→ Work item: From the records below, report the number of lines that contain "computer", and add nothing.

→ Material for this exercise:
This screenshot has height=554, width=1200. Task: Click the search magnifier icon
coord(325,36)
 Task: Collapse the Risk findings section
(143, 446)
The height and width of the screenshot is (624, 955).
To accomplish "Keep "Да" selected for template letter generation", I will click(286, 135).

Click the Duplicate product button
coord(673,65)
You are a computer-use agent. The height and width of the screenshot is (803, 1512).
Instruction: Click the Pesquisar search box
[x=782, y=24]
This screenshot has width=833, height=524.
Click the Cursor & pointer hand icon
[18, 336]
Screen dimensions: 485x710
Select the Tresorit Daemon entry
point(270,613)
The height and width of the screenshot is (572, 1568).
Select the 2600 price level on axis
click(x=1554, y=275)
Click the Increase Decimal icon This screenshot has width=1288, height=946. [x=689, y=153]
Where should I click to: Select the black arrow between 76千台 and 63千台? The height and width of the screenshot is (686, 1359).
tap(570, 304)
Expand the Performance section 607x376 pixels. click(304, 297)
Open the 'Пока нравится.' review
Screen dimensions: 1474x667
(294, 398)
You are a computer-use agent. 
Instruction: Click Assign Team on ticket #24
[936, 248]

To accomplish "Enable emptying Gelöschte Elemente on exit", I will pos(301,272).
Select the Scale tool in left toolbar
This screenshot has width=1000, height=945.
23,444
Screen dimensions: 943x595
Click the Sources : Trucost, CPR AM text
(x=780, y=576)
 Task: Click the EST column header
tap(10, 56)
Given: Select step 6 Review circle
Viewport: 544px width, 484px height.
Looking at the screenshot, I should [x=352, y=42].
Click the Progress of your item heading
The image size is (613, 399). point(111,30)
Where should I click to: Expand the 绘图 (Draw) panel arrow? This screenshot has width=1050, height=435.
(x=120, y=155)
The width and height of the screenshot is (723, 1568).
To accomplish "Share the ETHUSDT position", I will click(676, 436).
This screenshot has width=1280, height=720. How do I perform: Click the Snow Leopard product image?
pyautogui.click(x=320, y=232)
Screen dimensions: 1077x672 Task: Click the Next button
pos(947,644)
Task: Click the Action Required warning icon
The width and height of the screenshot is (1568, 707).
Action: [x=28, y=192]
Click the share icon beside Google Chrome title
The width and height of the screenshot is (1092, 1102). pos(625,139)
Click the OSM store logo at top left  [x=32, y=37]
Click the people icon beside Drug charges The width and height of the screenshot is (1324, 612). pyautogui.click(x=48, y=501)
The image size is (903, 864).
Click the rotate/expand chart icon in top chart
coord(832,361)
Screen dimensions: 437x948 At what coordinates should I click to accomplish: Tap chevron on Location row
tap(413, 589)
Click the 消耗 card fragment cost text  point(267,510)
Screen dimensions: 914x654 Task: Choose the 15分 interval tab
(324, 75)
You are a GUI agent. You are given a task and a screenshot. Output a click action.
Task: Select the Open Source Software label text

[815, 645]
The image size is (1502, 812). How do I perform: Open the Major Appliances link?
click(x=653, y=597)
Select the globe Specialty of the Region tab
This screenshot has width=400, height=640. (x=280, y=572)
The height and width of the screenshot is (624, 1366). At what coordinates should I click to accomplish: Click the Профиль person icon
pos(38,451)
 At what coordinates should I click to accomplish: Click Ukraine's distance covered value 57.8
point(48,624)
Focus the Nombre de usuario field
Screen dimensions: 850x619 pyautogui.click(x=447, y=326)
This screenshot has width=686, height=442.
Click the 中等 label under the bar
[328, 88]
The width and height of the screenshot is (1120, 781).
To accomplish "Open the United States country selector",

→ Expected answer: 2